▼

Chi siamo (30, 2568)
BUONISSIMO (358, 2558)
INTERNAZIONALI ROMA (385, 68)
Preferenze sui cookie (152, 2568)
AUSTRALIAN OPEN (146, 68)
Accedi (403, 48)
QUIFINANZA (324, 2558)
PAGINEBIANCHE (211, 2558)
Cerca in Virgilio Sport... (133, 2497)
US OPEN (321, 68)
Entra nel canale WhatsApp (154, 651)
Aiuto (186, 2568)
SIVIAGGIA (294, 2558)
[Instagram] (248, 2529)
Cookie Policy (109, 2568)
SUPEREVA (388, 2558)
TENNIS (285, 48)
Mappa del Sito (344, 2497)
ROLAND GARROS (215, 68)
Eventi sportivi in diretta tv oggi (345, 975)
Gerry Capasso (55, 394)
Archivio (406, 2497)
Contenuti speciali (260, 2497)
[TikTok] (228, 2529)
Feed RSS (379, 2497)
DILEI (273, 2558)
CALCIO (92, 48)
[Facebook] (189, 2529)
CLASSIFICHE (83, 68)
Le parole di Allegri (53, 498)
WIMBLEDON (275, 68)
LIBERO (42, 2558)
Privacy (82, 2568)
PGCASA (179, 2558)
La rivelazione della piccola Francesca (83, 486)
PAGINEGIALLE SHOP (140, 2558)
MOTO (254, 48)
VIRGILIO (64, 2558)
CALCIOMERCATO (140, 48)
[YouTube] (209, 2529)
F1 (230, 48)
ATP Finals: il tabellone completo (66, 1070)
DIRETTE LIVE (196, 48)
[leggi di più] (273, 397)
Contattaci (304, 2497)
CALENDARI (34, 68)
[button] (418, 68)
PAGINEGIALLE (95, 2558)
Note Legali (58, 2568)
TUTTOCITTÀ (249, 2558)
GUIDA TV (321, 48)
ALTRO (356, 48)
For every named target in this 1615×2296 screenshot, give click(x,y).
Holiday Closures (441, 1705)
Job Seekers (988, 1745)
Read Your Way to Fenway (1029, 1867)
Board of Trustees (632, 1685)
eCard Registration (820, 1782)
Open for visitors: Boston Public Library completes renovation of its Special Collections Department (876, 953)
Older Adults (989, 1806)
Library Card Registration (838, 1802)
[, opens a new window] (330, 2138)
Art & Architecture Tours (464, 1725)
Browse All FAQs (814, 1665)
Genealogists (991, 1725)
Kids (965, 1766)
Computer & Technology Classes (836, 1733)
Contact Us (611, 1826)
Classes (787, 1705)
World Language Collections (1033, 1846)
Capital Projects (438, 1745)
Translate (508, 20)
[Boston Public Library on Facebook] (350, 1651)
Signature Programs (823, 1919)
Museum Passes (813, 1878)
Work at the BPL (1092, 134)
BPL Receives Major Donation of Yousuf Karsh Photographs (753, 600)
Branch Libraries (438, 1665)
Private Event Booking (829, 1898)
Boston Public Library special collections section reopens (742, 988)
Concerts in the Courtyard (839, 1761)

▲

• Problem to work on
The lines to set down, exactly and with both ends included, run from the one containing "Board of Trustees (632, 1685)" to the last line of the data above.

• Result of this exercise
Board of Trustees (632, 1685)
eCard Registration (820, 1782)
Open for visitors: Boston Public Library completes renovation of its Special Collections Department (876, 953)
Older Adults (989, 1806)
Library Card Registration (838, 1802)
[, opens a new window] (330, 2138)
Art & Architecture Tours (464, 1725)
Browse All FAQs (814, 1665)
Genealogists (991, 1725)
Kids (965, 1766)
Computer & Technology Classes (836, 1733)
Contact Us (611, 1826)
Classes (787, 1705)
World Language Collections (1033, 1846)
Capital Projects (438, 1745)
Translate (508, 20)
[Boston Public Library on Facebook] (350, 1651)
Signature Programs (823, 1919)
Museum Passes (813, 1878)
Work at the BPL (1092, 134)
BPL Receives Major Donation of Yousuf Karsh Photographs (753, 600)
Branch Libraries (438, 1665)
Private Event Booking (829, 1898)
Boston Public Library special collections section reopens (742, 988)
Concerts in the Courtyard (839, 1761)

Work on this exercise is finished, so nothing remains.